It’s hard to translate the phrase kevod habriyot. I can visualise examples more easily than I can put the words into English: a child taking an old man’s hand and gently leading him to the dinner table; a nurse addressing a semi-comatose patient ‘Now Mrs. X, would it be OK for me to give you an injection to help with the pain?’
Kevod habriyot, literally ‘the honour of creatures’, refers to the respect due to the state of being human. It knows no differentiations of gender, faith or nationality. It expresses that dignity which inheres in each and every human life by virtue of being created in the image of God. Whatever that endowment is, – intelligence, creativity, conscience, vulnerability, sensitivity to others, – it bestows upon each and every human being certain rights which it is criminal to breech: the right to personal safety, to respect for close family relationships and to justly acquired property. To violate those rights is to show that one has no yirat Elohim, no fear of God, no respect for the most basic, most universal, laws of life.

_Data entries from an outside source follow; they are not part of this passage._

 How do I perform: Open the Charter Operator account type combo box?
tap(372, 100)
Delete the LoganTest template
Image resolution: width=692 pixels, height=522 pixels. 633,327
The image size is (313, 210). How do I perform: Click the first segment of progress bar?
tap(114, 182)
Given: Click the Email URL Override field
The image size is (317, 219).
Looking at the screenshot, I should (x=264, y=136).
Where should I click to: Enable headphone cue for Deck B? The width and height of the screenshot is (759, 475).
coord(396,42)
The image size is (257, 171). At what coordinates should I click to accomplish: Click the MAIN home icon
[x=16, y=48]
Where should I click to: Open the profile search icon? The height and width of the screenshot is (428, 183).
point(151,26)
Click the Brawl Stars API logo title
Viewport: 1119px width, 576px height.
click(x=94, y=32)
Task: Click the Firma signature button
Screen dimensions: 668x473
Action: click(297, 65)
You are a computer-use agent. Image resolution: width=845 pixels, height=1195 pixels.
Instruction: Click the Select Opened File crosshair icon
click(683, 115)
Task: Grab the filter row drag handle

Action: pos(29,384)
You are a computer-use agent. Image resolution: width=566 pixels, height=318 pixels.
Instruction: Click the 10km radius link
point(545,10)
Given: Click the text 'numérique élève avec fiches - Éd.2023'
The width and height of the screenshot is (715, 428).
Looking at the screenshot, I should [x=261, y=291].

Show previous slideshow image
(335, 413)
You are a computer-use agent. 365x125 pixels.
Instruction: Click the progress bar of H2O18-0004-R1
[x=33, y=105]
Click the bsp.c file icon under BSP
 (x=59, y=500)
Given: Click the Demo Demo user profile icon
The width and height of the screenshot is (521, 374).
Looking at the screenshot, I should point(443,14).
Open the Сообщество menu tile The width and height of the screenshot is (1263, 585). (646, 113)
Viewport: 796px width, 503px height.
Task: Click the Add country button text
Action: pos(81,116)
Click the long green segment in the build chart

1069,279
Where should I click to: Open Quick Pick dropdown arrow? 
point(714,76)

Neither youth, nor age, nor illness, nor disability can diminish a person’s kavod, It is a crime wilfully to hurt a person because they are too young, too old, too ill or simply too different from ourselves.
However, a person’s kavod may be heightened by virtue of age or office. Thus, a special kavod adheres to the elderly, before whom we are commanded to stand in respect. A particular dignity belongs to the priesthood and to those who faithfully serve God.
The violation we witnessed this week in the murder of a venerable priest, Father Jacques Hamel, while he was reciting mass in a small church near Rouen, in a place of holiness and sanctuary, is an attack upon the very foundations of human life and society itself.
This desecration reminds us of the vulnerability and exposure of each and every person to violent evil. Our very fragility binds us in an indissoluble bond of fellowship with all who respect and care for life, whatever their faith or nationality; with all who exercise kindness and compassion; with everyone who, in the words of Micah, ‘practises justice, loves mercy and walks humbly with God’.
As Jews, we know only too well what it means to be forced to die for the sake of our faith and identity. So, too, do members of other religions. It has been estimated that currently three hundred Christians are murdered for their faith each month. In parts of the world less documented than Western Europe Muslims are killed regularly in Islamist outrages.
Judaism has always understood any attack or disaster as a call to teshuvah, to return and repentance. This must not be taken to mean that we should understand the tragedy itself as caused by our sins. In the present circumstances such an accusation would itself be a blasphemous violation.
Rather, the very fragility of human life in the face of violence and disaster teaches us to return to our most basic values, to fellowship, friendship, sharing, generosity, kindness, supporting the hurt, the homeless and the needy.
I’ve just finished reading Samuel Kassow’s harrowing account of the Warsaw Ghetto, ‘Who Will Write Our History?’. In it he records how, after receiving the German expulsion order, the Jews of the small town of Skempa in Poland ‘asked their rabbi to give them personal letters attesting to their past status in order to remind strangers that they, too, were once respected householders, not beggars’.
To label others as less than human is easy. The challenge is the opposite, to recognise and respect the humanity of every person. We must never be driven to forget that kevod habriyot, respect for the dignity of each and every human being, is the foundation of our humanity, and of humanity itself.